Now Providence is trying to repair the damage to its image. The Times reports that the health system is providing refunds to more than 700 low-income patients who were hounded into making payments for their care. Providence is not disclosing how much its is refunding, but the amount is likely to be a small fraction of what ruthless efforts such as Rev-Up brought in. A lawsuit filed by the Washington State Attorney General accuses Providence of improperly siccing debt collectors on more than 50,000 patients.
Failing to live up to its obligation to provide free care is just one of the ways in which Providence has acted as something less than a model non-profit institution. As documented in Violation Tracker, the health system has paid out more than $380 million in regulatory fines and class action settlements. These include cases involving issues such as wage theft, workplace safety and privacy. It has paid out over $28 million in False Claims Act cases, which involve submitting fraudulent bills to federal programs such as Medicare. Providence’s biggest payouts have involved cases in which it was accused of mismanaging employee retirement plans.
Providence is just one of dozens of large non-profit health systems that show up in Violation Tracker with large penalty totals from multiple cases. The system that tops the list is California-based Sutter Health, which has racked up $749 million in penalties from 46 cases. The largest of these was a $575 million settlement with the California Attorney General and other parties, which accused Sutter of engaging in anti-competitive practices that drove up healthcare costs. Sutter has also paid $170 million in False Claims Act cases.

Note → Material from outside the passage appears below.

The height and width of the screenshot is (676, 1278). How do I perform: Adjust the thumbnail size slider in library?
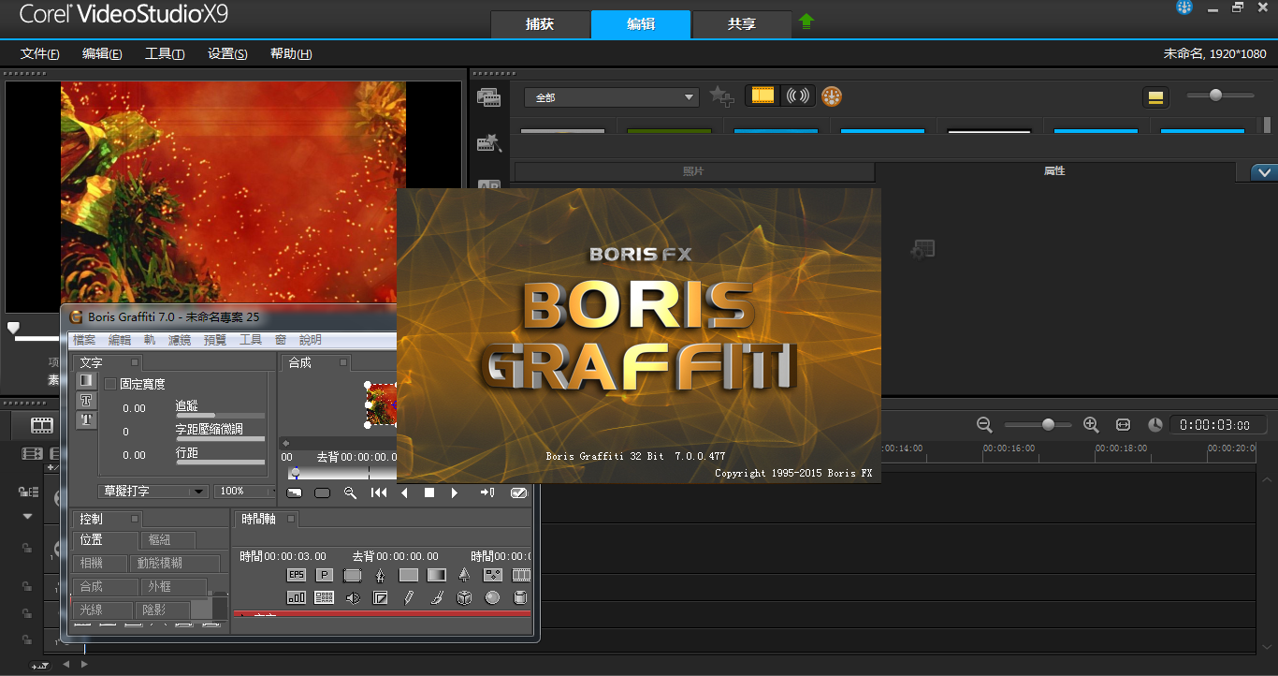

Apart from Providence and Sutter, about 20 other non-profit health systems have paid out at least $50 million in penalties. These include Trinity Health ($328 million), RWJBarnabas Health ($277 million) and Northwell Health ($208 million). About 120 others have paid at least $1 million.
Many of these penalties result from a preoccupation with the bottom line, which leads the health systems to cut corners on compliance, shortchange their employees and cheat the government. The non-profit hospital systems may not have shareholders, but they seek to generate ever-larger surpluses that can be used for building new facilities and buying up competitors. Expansion seems to be the ultimate goal.
Their behavior makes them increasingly indistinguishable from the giant for-profit health chains HCA and Tenet, each of which has well over $1 billion in penalties. The difference, of course, is that the public is subsidizing the non-profits by relieving them of the obligation to pay taxes. The time has come to force the giant hospital systems such as Providence to focus less on empire-building and more on their social obligations.